How to make grep stop at first match

mpoblete · April 1, 2010, 11:25am

I use grep to check for a string that validates data in a file, it works great but the problem is that the file is becoming too big and gerp has started hurting the response time to users. Since I only need to find the first occurrence I have been looking for ways to stop grep for scanning the rest of the file (6gb) but I haven't had much luck.
One way is using the -m parameter, unfortunately thta is not avaialble in the grep version we have in our AIX (not sure if I can update it). I also found a small scrip that worked fine at the beginning but in the long run is takes even more time that grep:

while read line
do
   echo $line | grep mystring
   if [ "$?" -eq "0" ]; then 
                  break
   fi
done < mytextfile

this works great if the matches are found at the beginning of the file but when I tested with a string that is at the middle or end it took even more time than grep alone to return an asnwer and stop.

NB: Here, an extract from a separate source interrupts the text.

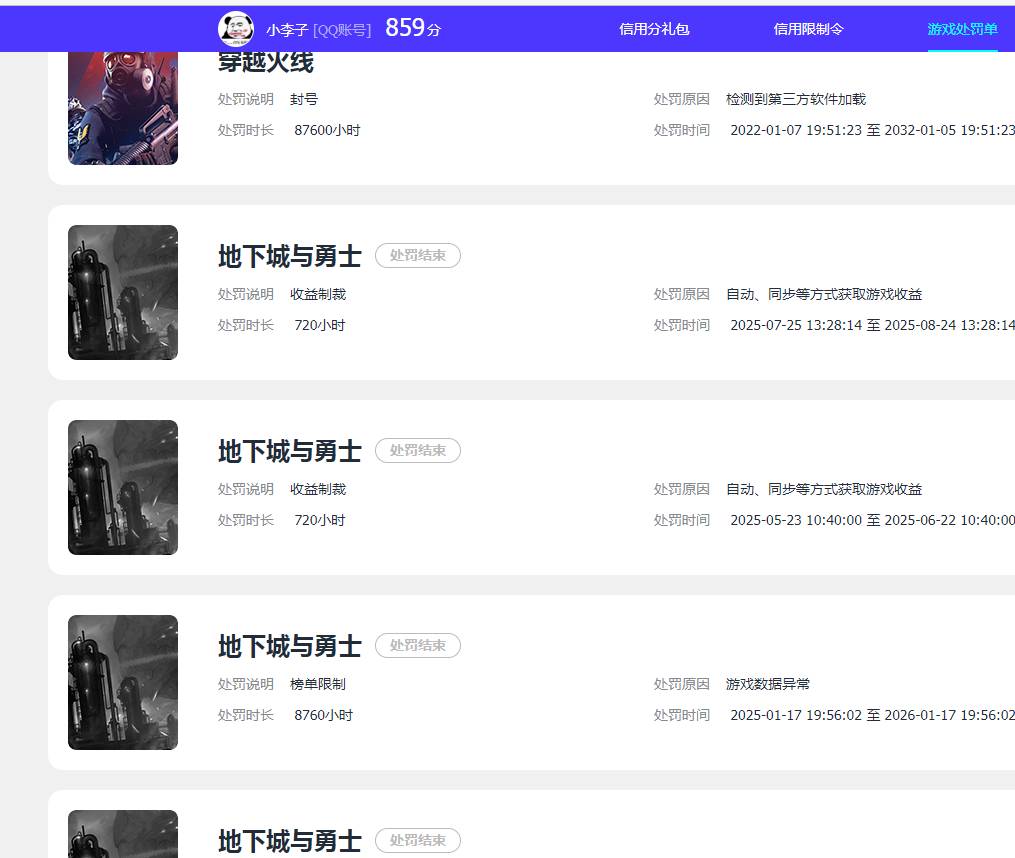This screenshot has height=858, width=1015.
Task: Click the 87600小时 penalty duration
Action: click(x=327, y=130)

I've researched in several palces but I haven found anything else (in a simple way) that could do the trick, I tried awk and also takes longer that grep when the match is in the middle of the file.

Any suggestion would be great.

Franklin52 · April 1, 2010, 11:38am

Have you tried something like this with awk?

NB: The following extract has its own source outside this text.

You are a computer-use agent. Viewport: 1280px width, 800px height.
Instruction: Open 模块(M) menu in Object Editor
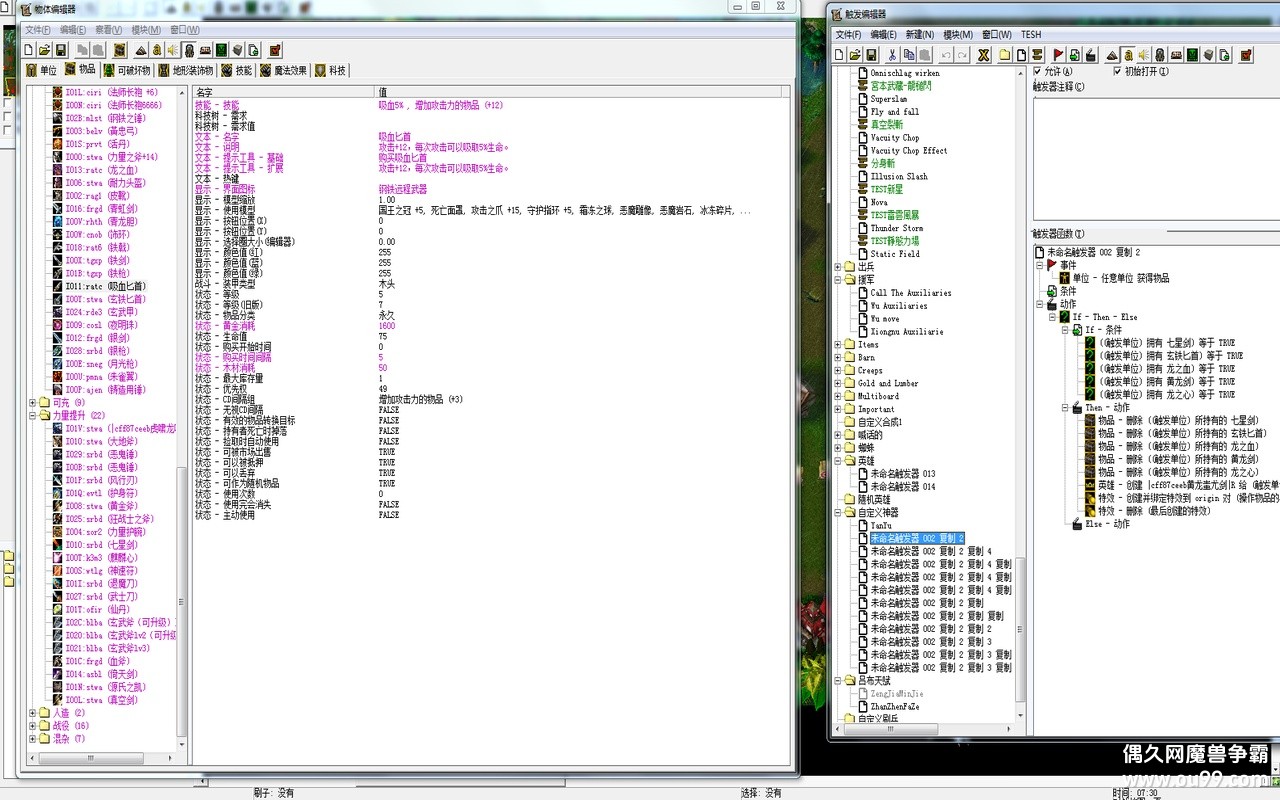[146, 30]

awk '$0 ~ var{print;exit}' var=$string mytextfile

Scott · April 1, 2010, 11:38am

Hi.

GNU grep has the -m option for that, but AIX grep doesn't have such a feature, I think.

You can use sed, if that's quick enough. Something like

$ sed -n "/something/{p;q;}" mytextfile

or

$ sed "/something/{!d;q;}" mytextfile

Your original grep solution would probably be OK if you ran it as:

grep "mystring" mytextfile

instead of in a while loop.

bakunin · April 1, 2010, 11:47am

It might help to suppress greps output if you just want to know if a certain string is in your file or not. Use the "-q" option of grep for this and check the exit code (0 means "found", >0 means "not found").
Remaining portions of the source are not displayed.